Save mod/params does not store all required info

To avoid costly conversion from PyTorch, I have been saving the converted mod, params objects to file, as suggested by at least one of the tutorials.

with open(os.path.join(output_dir, relay_file), "w") as fo:
    fo.write(tvm.ir.save_json(mod))

with open(os.path.join(output_dir, relay_params), "wb") as fo:
    fo.write(tvm.runtime.save_param_dict(params))

This is a handy feature, however I have found that some of the info I need is not being saved properly. This means that for my desired feature to work, I have to regenerate mod, params from scratch each time.

My use-case is a bit of an edge-case, but definitely a growing part of core TVM. I’d be happy to try and fix this with a PR, if someone with more knowledge about the serialization format code could give some pointers.

context

For sparse computations, it is essential that we know that sparsity pattern of our data. Therefore, when we convert our model to sparse, code under relay/analysis converts and saves information about these buffers.

For example, in tvm/relay/analysis/sparse_conv2d.py:

...
            register_task_input_buffer(
                "default",
                prefix + "W_data",
                tvm.runtime.ndarray.array(sparse_weight_data),
                overwrite=True,
            )
            register_task_input_buffer(
                "default",
                prefix + "W_indices",
                tvm.runtime.ndarray.array(sparse_weight.indices),
                overwrite=True,
            )
...            

This data is stored under the key default. Normally this isn’t used unless we want to auto-schedule. In that case, the auto-scheduler tries to load this data, in the function get_task_input_buffer() in auto_scheduler/search_task.py. In there we have the code:

...
    # Then check for the default table, the input names extracted from a relay model will be
    # stored here for we're not able to get the workload_key at that time
    if input_name not in input_table:
        input_table = TASK_INPUT_BUFFER_TABLE["default"]
...        

However, if we save “sparsified” mod, params using the above methods, then try and save them, I have found that the "default" key is not saved, meaning that attempting to auto-schedule will crash on the input_table = TASK_INPUT_BUFFER_TABLE["default"] line.

Somehow the saving function is dropping the “default” key, but I’m not sure how or where. Any idea of how I can ensure it is saved correctly?

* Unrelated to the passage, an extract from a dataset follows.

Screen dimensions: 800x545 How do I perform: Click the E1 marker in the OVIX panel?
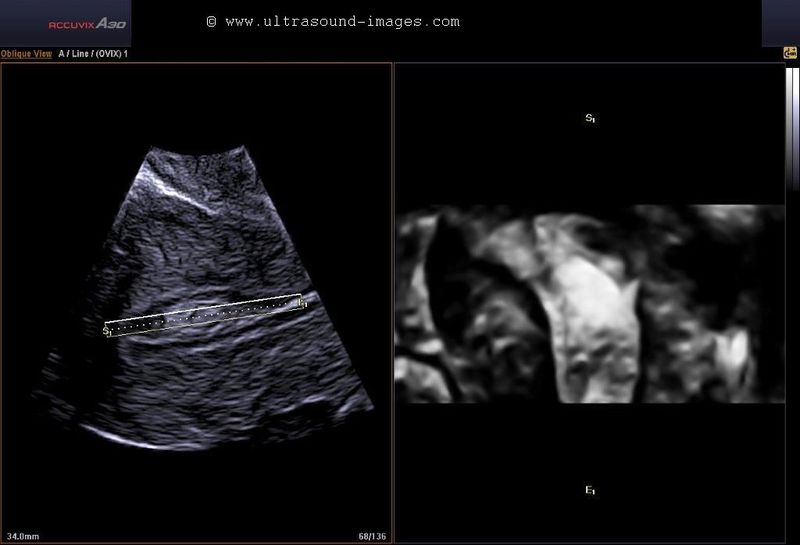(590, 490)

In theory, I could save the non-sparsified model, and sparsify after loading, but that doesn’t work either, since attempting to sparsify a mod, params loaded from file fails with:

  File "/app/source/tvm/python/tvm/relay/analysis/sparse_conv2d.py", line 115, in process_params
    del params[name]
TypeError: 'Map' object does not support item deletion

Evidently, the loaded mod, params do not match the saved ones.